Но, говоря о последней картине, где впервые в опере поднимается яркая эмоциональная волна большого драматического накала, я не могу не вспомнить с благодарностью моих партнерш в роли Маши в Большом театре. Их было три: Надежда Самойловна Чубенко, Елена Дмитриевна Кругликова и позже – Софья Григорьевна Панова. Эти талантливые певицы очень любили партию Маши, трепетно и искренне исполняли ее, и мне было с ними легко, даже несмотря на то, что они все были очень разные и по характеру голоса, и по артистическому темпераменту. Кругликова создавала обаятельно-мягкий лирический образ. Голос Чубенко более «плотный», лирико-драматический, но ее музыкальность и внутренняя лиричность тоже придавали облику Маши большую женственность. Панова же обладала драматическим сопрано, казалось, совсем не подходившим к моему голосу. Но в Маше она умела находить и мягкость звука, и задушевность. Я чувствовал, что и они поют со мной с удовольствием, чутко отзываясь на все оттенки моих переживаний.

В последней сцене Дубровский неожиданно обращается к Маше по-русски, и она с волнением спрашивает:

– Кто вы?

– Несчастный человек, судьбой гонимый и людьми, бездомный сирота… Я… – я Дубровский! – отвечает он.

Эта фраза опять может потянуть к сентиментальности, к желанию вызвать сострадание к себе. И, подходя к этому месту, я внутренне настораживался, заставляя себя произнести признание так, чтобы не разжалобить Машу. Мне было очень важно, чтобы естественно звучало ее восклицание: «Вы Дубровский?! Боже мой!» Тут не было ни страха, ни слез, слышались лишь любовь, радость узнавания и невысказанный вопрос: «Что же нам теперь делать?!» Этим исполнительницы очень облегчали дальнейшее мое поведение, переключение на новый градус эмоционального накала. Ключ к этой сцене уже был найден. Волна большого горячего чувства, обостренного напряженной обстановкой, увлекала меня и поднимала куда-то высоко-высоко. Я ничего не видел, кроме Маши, ничего не ощущал, кроме радости быть с нею, говорить ей о своей любви, обо всем, что нас с ней связывало. Это была та кульминация, которую ждали и мы, исполнители, и зрители.

Впервые я спел «Дубровского» на сцене филиала Большого театра в сезоне 1936/37 года. Ставил оперу Тициан Шарашидзе – верный последователь Станиславского. Он не навязывал артистам свое видение образа, не перегружал их сценическими задачами, но всегда стремился навести нас на правильное ощущение роли. Поэтому для исполнителей, которые сами умеют мыслить, привыкли самостоятельно работать, искать, Шарашидзе – очень милый человек – был хорошим другом и помощником. Дирижировал оперой В. Небольсин.

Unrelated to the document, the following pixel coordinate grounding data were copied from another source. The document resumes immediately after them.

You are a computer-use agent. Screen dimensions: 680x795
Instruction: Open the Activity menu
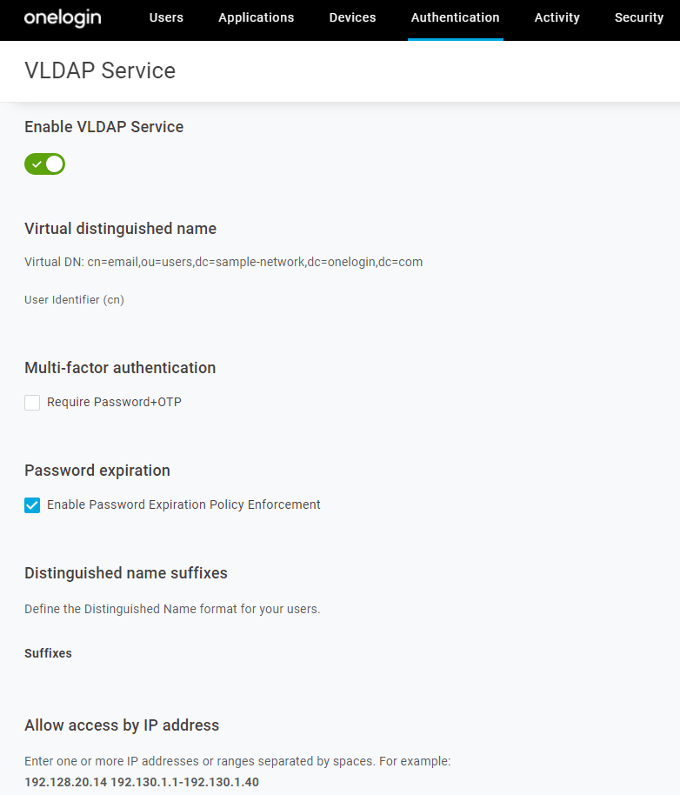click(557, 17)

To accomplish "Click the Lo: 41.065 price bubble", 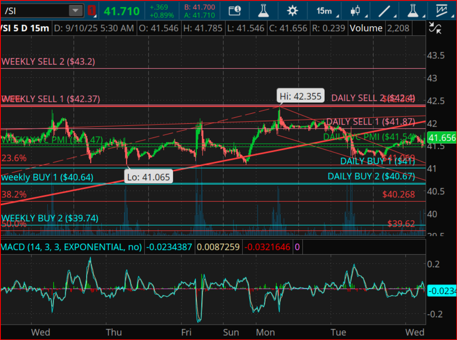I will point(147,177).
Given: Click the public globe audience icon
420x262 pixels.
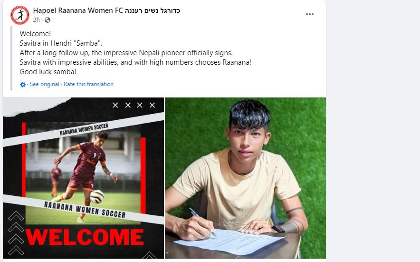Looking at the screenshot, I should pyautogui.click(x=48, y=20).
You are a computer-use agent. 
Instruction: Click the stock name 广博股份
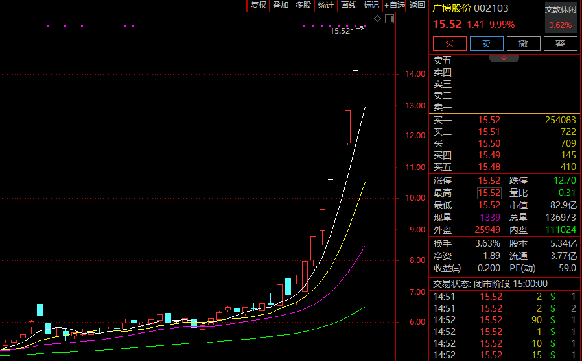point(452,8)
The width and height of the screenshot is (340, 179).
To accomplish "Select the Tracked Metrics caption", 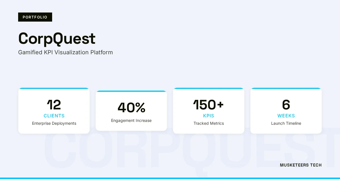I will pos(209,123).
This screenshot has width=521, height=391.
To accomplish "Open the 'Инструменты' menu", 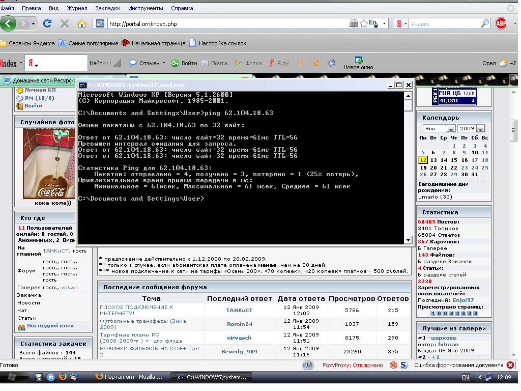I will pos(146,8).
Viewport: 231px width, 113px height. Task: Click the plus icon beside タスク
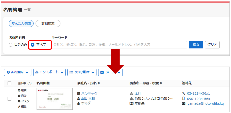(19, 101)
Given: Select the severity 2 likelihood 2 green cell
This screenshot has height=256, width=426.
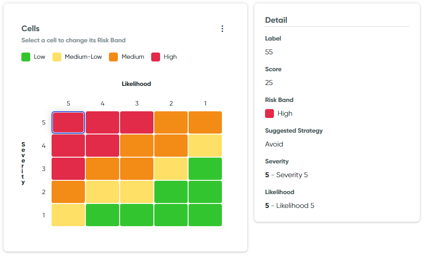Looking at the screenshot, I should tap(171, 192).
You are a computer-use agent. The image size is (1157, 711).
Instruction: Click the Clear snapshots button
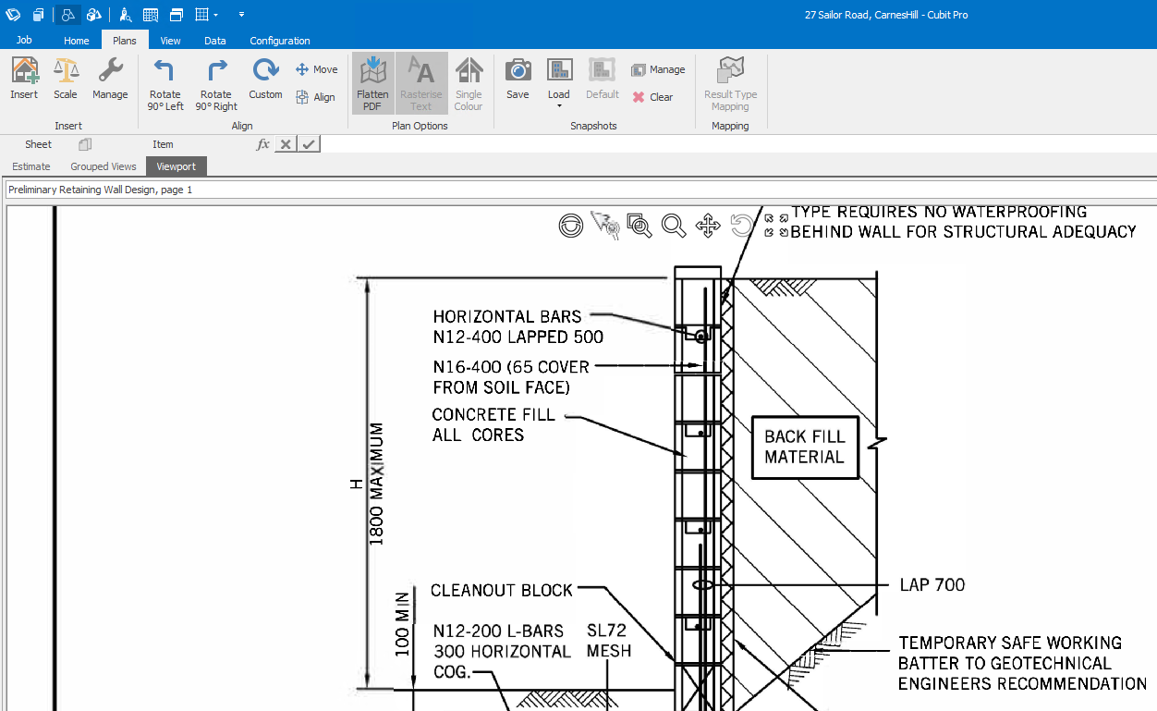(652, 97)
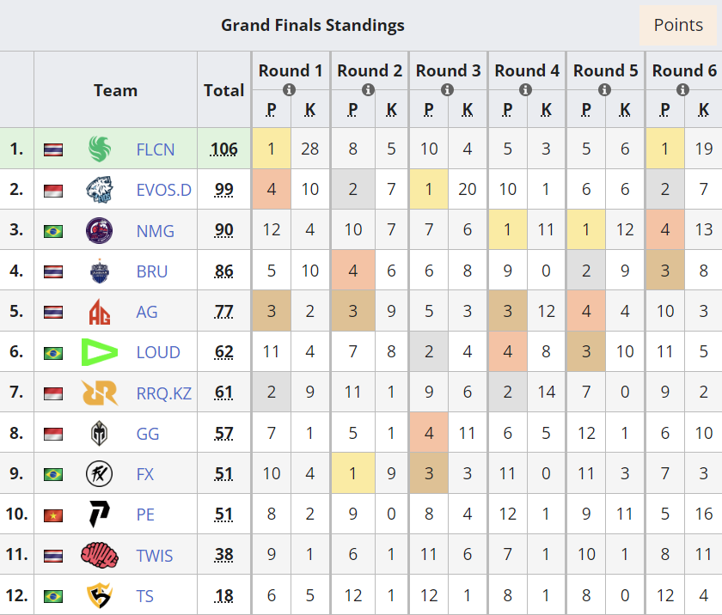Click the FLCN team logo icon
Image resolution: width=722 pixels, height=615 pixels.
(100, 149)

Дубровский так и остался моим любимым героем. Его я пел долго, вплоть до 1951 года, когда участвовал в спектакле юбилейной декады, посвященной 175-летию Большого театра.

В 1960 году я спел эту партию в телевизионном спектакле с Верой Николаевной Кудрявцевой в роли Маши и вообще с новым составом исполнителей. Приходится сознаться: я очень сожалею, что принял участие в этой постановке, поддавшись соблазну вновь встретиться с Дубровским. Дело не только в том, что оператор еще более «состарил» меня, а вместе со мной и героя, но вообще работа велась наспех, небрежно, что, как видно, часто еще бывает на телевидении. Небольшая «игровая» площадка, примерно около пяти квадратных метров, очень ограничивала движения, что совершенно неприемлемо для роли Дубровского. Я чувствовал себя буквально скованным по рукам и ногам. Мне это страшно мешало, отвлекало от жизни образа.

В таких же условиях, кстати, проходила и работа над телевизионной постановкой «Демона» с Георгом Отсом в заглавной роли. Я пел Синодала. Этот спектакль, по-моему, также мало удался. И я был крайне удивлен, узнав, что постановке присужден поощрительный диплом… второй степени! Но что это за искусство «второй степени»? И здесь мне снова хочется вспомнить моих товарищей, партнеров по спектаклю «Дубровский» в Большом театре, которые своим первоклассным исполнением так помогли мне в поисках образа.

С. Красовский превосходно пел партию старого Дубровского. Поэтому его обида, его смерть не могли не взволновать меня. Умирающий в нищете, раздавленный жестокостью вельможного самодура, отец Владимира представлялся мне таким же обездоленным, как и крепостные крестьяне. Его слова: «Мой сын, тебе я завещаю моим врагам заклятым месть» – звучали у меня в ушах весь спектакль. Это окрашивало даже любовь Владимира к Маше в трагические тона и, вероятно, помогло избежать опасных «рифов» сентиментализма в партии Дубровского.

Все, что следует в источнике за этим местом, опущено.